Extracted information:
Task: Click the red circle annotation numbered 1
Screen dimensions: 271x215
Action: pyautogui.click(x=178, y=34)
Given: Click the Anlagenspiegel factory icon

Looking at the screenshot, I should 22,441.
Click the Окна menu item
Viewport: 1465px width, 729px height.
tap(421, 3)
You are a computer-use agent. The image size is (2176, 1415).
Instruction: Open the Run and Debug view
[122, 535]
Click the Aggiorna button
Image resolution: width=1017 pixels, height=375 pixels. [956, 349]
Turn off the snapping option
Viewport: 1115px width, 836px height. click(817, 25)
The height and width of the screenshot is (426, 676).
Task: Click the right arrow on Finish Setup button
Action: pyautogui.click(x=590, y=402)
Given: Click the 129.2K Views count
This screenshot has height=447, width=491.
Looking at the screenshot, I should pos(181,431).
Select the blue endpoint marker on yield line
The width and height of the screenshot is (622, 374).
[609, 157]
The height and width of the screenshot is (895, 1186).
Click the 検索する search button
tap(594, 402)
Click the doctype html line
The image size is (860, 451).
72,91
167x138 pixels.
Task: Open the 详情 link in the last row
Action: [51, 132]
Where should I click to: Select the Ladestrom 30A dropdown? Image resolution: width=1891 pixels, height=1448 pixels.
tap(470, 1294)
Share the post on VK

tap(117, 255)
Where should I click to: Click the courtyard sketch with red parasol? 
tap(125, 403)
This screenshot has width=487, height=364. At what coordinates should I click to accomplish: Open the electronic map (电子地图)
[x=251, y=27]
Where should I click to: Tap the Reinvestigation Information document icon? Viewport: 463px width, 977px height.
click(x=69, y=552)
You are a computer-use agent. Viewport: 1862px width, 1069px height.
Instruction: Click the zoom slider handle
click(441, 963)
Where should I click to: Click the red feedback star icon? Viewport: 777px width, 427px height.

Directive: Please rewrite the stretch of data above from the line containing "Where should I click to: Select" through the line containing "click(x=69, y=552)", replacing "parasol" with "umbrella" and leaving everything else unchanged.

Response to the task:
Where should I click to: Select the Ladestrom 30A dropdown? Image resolution: width=1891 pixels, height=1448 pixels.
tap(470, 1294)
Share the post on VK

tap(117, 255)
Where should I click to: Click the courtyard sketch with red umbrella? 
tap(125, 403)
This screenshot has width=487, height=364. At what coordinates should I click to accomplish: Open the electronic map (电子地图)
[x=251, y=27]
Where should I click to: Tap the Reinvestigation Information document icon? Viewport: 463px width, 977px height.
click(x=69, y=552)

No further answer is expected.